Continuously Compounded Rate of Return Calculator
Calculation Result
Understanding Continuous Compounding
The continuously compounded rate of return represents the theoretical growth of an investment if the interest were calculated and added back to the principal at every possible micro-moment in time. Unlike annual or semi-annual compounding, continuous compounding uses the mathematical constant e (approximately 2.71828).
The Mathematical Formula
To find the continuous rate (r), we use the natural logarithm of the ratio between the final and initial values, divided by the time elapsed:
r = ln(A / P) / t
- r: Continuously compounded rate of return
- ln: Natural logarithm
- A: Final amount (Ending Value)
- P: Principal amount (Beginning Value)
- t: Time in years
Why Use Continuous Compounding?
In finance and economics, logarithmic returns (continuous returns) are often preferred over simple returns for several reasons:
- Time Additivity: You can simply add the continuous returns of multiple periods to get the total return over the entire timeframe.

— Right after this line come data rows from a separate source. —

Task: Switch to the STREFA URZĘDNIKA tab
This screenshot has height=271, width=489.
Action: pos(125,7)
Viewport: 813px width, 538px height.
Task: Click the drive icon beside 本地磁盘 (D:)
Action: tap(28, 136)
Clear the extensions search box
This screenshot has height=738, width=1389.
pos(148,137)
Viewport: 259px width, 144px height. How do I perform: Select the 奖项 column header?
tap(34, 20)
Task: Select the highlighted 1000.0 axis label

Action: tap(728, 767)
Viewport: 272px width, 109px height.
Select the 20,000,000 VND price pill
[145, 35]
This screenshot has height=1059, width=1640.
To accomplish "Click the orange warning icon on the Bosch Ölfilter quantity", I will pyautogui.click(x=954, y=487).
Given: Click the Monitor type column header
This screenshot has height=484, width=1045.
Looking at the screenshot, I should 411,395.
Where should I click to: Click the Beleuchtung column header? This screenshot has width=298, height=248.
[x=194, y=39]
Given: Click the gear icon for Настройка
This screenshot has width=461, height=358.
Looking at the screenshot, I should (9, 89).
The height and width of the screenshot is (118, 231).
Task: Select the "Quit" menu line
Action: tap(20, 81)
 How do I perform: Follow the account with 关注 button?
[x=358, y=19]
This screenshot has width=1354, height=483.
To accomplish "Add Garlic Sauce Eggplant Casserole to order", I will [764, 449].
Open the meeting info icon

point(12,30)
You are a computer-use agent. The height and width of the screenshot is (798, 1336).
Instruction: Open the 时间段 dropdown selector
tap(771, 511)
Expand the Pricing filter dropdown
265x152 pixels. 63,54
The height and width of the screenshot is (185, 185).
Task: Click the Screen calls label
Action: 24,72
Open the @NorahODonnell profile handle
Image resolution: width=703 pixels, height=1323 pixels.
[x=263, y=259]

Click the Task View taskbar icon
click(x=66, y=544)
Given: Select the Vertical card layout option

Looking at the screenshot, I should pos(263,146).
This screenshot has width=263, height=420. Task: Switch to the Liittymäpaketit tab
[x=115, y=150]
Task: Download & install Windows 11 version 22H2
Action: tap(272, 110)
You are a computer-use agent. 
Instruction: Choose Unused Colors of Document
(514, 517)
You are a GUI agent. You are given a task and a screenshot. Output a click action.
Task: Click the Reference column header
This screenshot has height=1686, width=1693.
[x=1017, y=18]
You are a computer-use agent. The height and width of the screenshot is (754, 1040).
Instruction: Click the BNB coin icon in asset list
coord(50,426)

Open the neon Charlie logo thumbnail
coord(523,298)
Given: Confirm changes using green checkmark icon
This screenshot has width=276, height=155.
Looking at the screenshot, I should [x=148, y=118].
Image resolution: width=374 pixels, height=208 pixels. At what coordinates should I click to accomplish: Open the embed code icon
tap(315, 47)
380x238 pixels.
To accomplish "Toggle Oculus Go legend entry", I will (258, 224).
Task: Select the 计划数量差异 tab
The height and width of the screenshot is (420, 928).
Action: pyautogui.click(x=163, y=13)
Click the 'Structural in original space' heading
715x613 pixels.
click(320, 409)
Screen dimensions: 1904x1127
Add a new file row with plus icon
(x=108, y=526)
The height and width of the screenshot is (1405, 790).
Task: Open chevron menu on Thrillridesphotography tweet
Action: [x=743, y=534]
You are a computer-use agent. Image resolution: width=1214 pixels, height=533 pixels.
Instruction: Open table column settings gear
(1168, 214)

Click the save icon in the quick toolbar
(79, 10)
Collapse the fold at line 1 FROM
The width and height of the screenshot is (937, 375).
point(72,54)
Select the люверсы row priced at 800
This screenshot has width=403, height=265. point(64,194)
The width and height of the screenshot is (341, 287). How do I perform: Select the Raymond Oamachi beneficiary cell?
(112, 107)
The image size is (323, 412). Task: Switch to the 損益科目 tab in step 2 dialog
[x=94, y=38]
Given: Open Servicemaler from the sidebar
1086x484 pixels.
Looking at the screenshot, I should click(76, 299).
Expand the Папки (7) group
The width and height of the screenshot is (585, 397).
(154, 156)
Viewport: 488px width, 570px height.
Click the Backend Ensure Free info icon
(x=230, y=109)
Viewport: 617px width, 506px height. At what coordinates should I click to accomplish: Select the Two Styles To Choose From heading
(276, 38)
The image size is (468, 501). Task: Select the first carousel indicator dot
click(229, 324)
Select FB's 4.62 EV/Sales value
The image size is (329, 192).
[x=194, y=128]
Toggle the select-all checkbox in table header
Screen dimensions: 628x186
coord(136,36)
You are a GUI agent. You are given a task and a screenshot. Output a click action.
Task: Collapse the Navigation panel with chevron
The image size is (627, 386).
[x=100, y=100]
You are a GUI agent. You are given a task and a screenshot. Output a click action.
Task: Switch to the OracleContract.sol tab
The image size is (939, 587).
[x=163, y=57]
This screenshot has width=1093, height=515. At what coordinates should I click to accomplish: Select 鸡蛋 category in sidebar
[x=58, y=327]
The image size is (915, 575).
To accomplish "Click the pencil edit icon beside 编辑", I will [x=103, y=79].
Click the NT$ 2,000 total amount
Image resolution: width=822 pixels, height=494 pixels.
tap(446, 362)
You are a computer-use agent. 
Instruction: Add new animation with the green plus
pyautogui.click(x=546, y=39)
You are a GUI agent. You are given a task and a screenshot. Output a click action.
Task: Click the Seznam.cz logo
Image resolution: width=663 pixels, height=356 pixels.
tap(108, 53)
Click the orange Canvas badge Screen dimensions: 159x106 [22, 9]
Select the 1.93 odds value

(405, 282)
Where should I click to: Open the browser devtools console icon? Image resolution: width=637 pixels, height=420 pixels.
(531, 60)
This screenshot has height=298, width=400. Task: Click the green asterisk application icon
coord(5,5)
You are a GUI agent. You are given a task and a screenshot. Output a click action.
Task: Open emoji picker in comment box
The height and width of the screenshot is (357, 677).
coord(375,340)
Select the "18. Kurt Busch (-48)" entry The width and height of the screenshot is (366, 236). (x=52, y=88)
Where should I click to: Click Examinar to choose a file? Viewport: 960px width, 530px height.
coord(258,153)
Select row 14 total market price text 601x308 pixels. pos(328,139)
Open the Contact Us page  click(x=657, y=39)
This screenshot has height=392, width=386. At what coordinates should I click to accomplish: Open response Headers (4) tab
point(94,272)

- Symmetry: A 10% continuous gain followed by a 10% continuous loss brings you exactly back to zero, which is not true for arithmetic percentages.
- Modeling: Most sophisticated financial models, such as the Black-Scholes model for option pricing, assume continuous compounding.
Practical Example
Suppose you invested $10,000 in a stock index, and after 3 years, your portfolio is worth $13,500.
Using the formula:
- Step 1: Divide Final by Initial ($13,500 / $10,000 = 1.35)
- Step 2: Take the natural log of 1.35 ≈ 0.3001
- Step 3: Divide by 3 years (0.3001 / 3 = 0.10003)
- Result: The continuously compounded rate is 10.00%.